Brief: Repeat exactly the lines below, from the line containing "DISCLAIMER (655, 13)" through the last line, both included. Leave out any pictures.

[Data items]
━━━

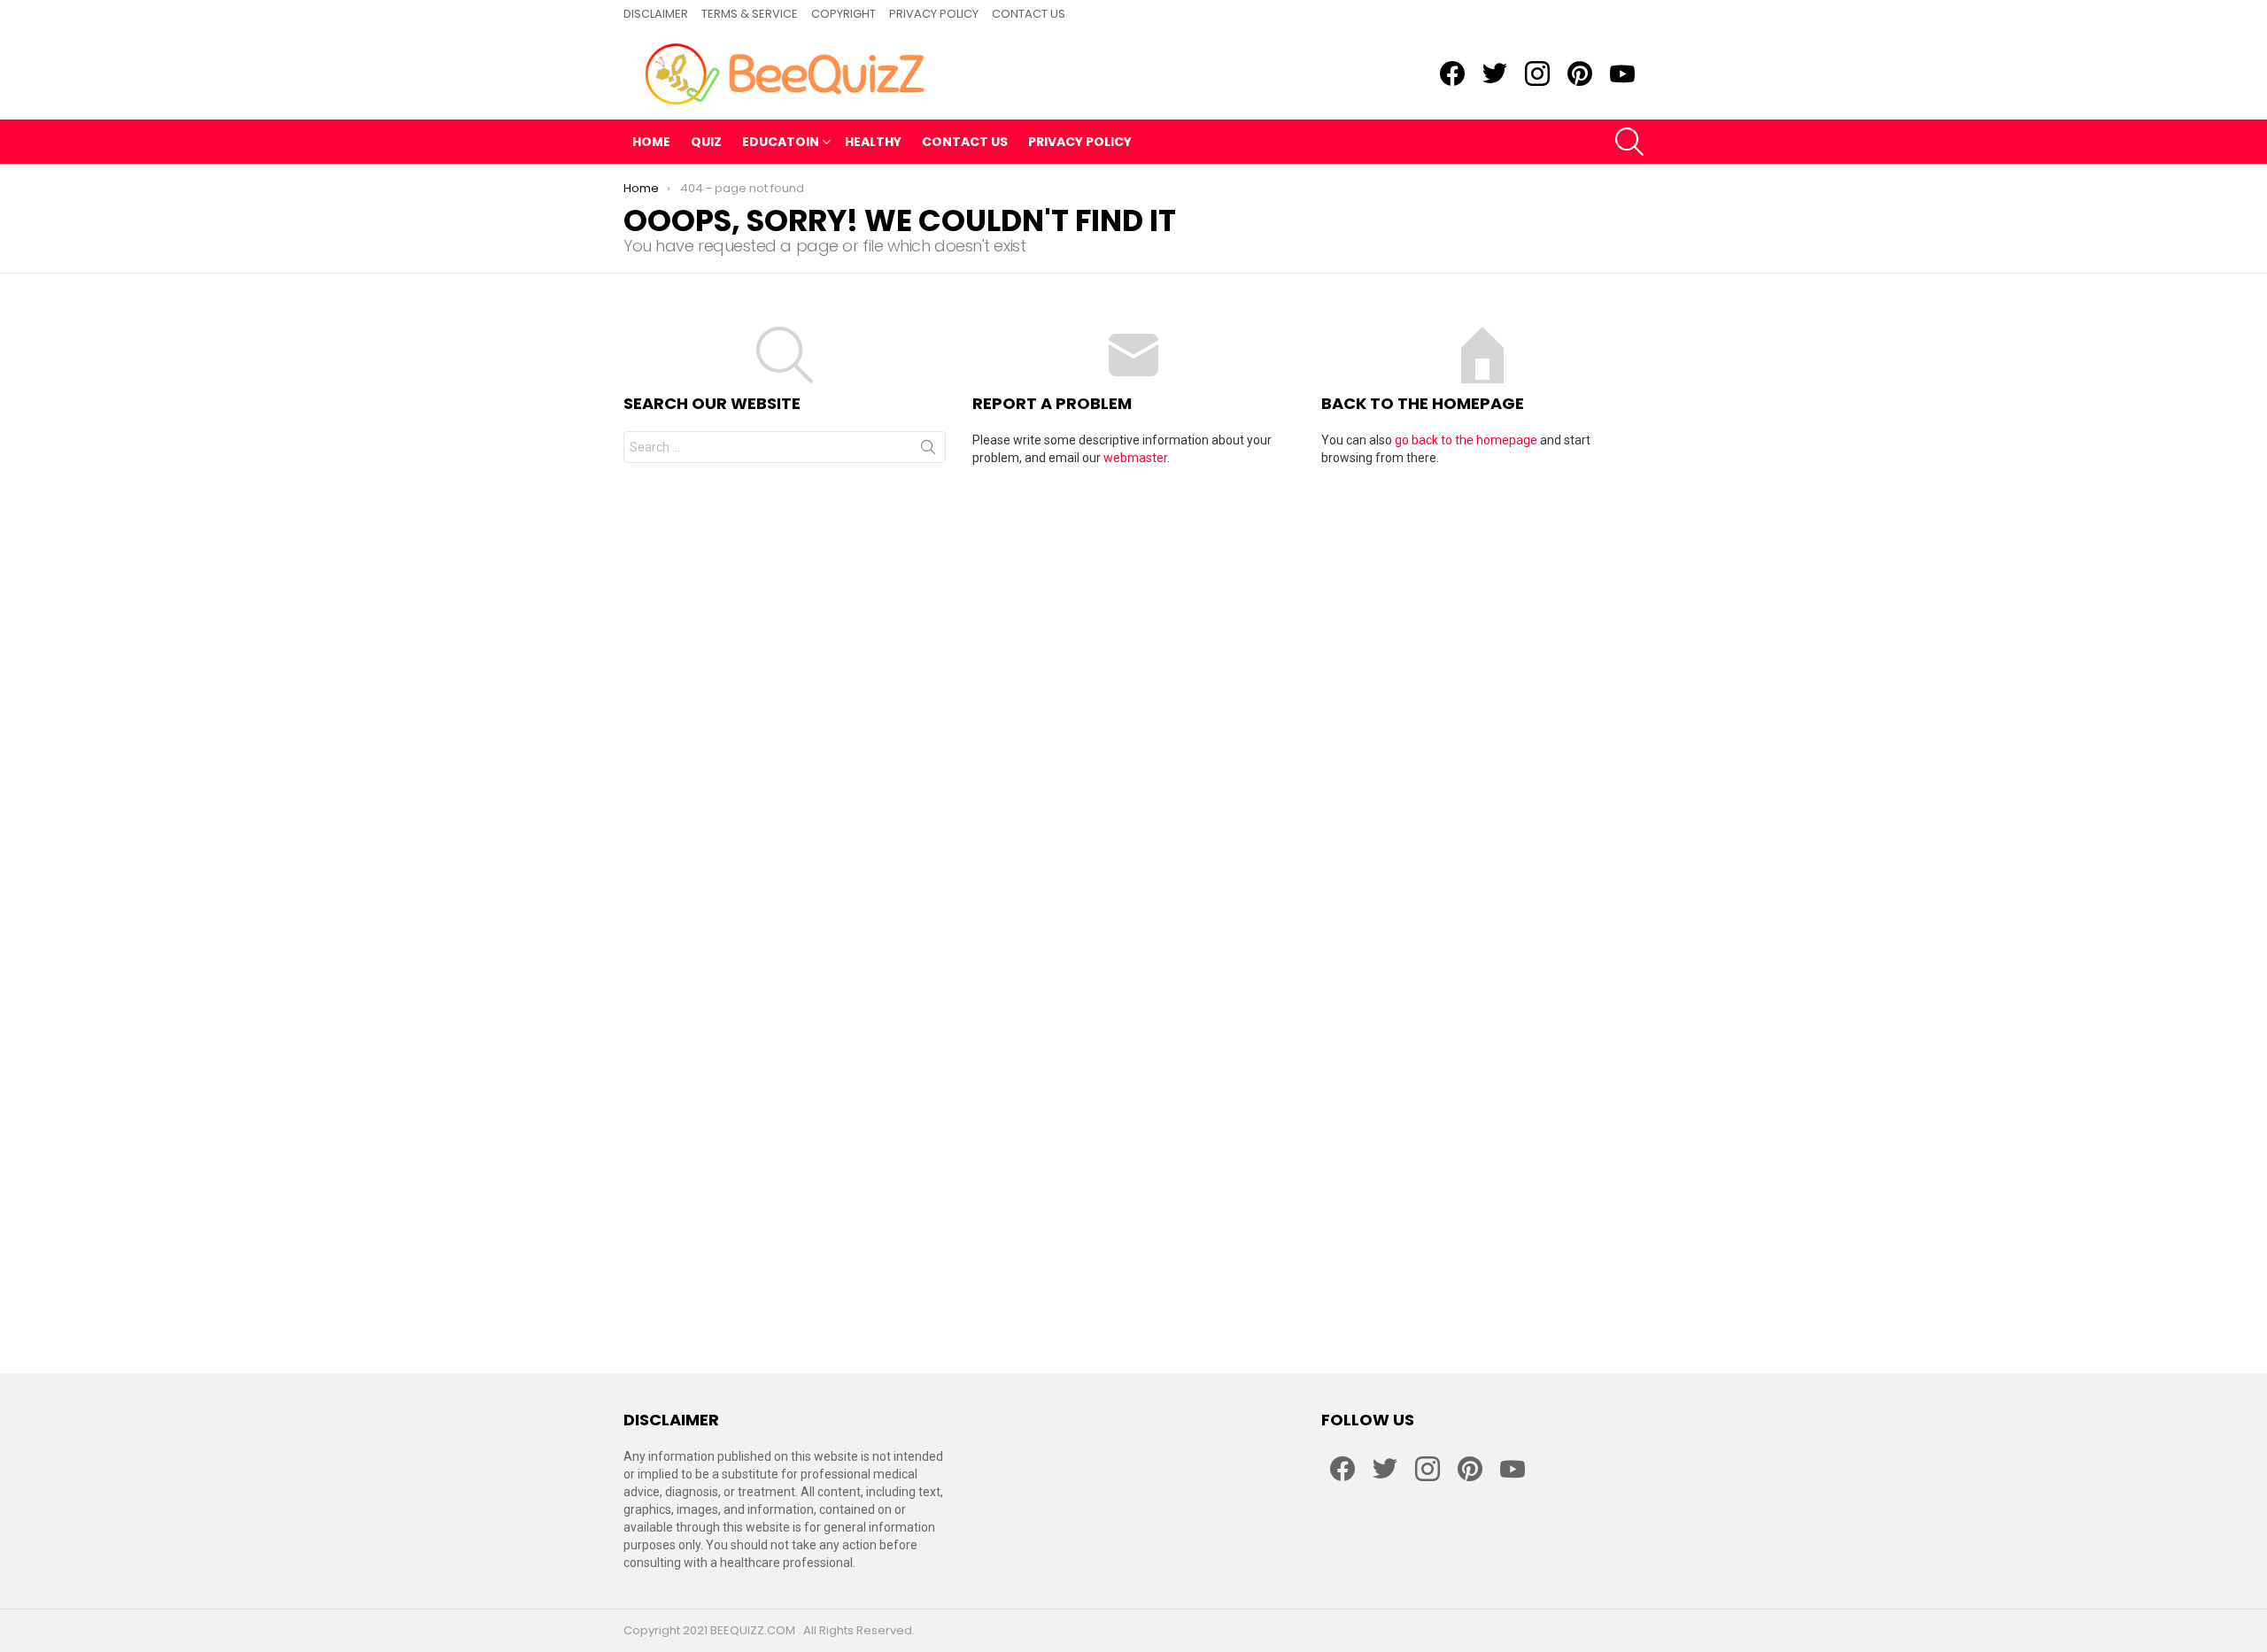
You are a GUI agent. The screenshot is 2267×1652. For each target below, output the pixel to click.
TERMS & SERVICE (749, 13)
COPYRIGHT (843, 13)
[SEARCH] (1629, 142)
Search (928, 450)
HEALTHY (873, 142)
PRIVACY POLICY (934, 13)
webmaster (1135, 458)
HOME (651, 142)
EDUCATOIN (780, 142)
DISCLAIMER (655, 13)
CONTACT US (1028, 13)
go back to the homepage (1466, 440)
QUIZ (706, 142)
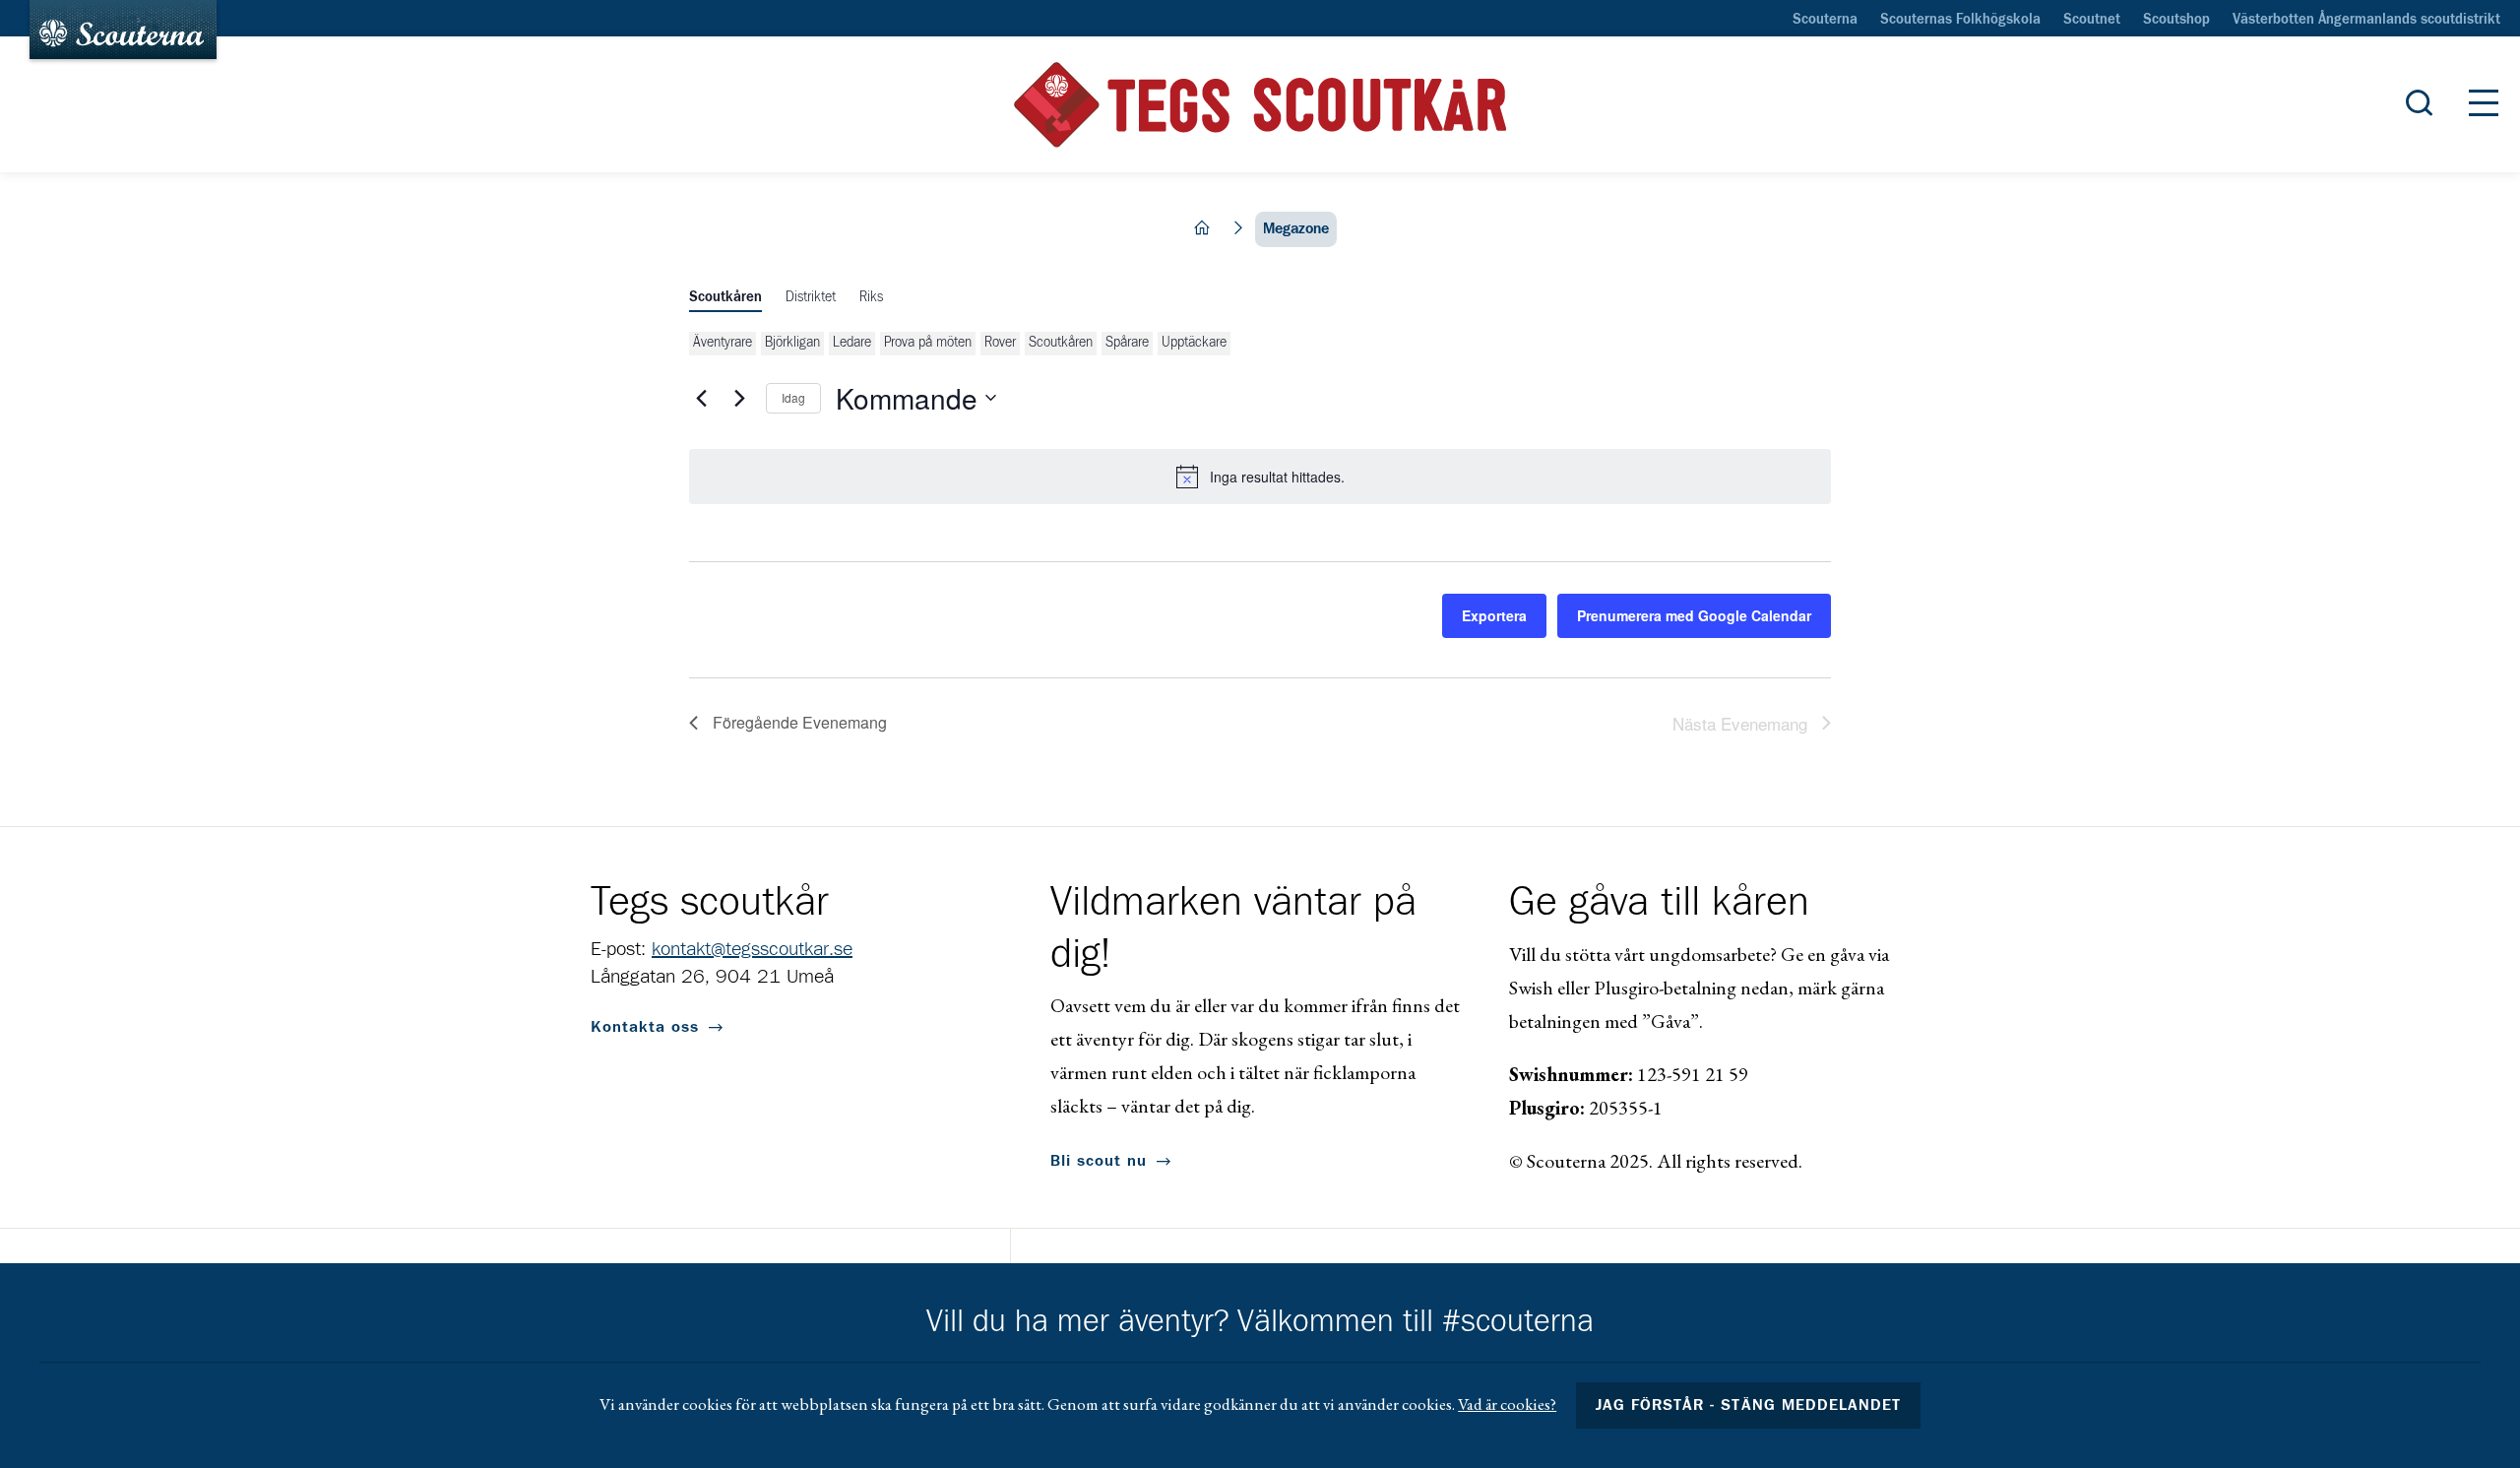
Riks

━━━

Answer to the problem:
DISCLAIMER (655, 13)
CONTACT US (1028, 13)
go back to the homepage (1466, 440)
QUIZ (706, 142)
Riks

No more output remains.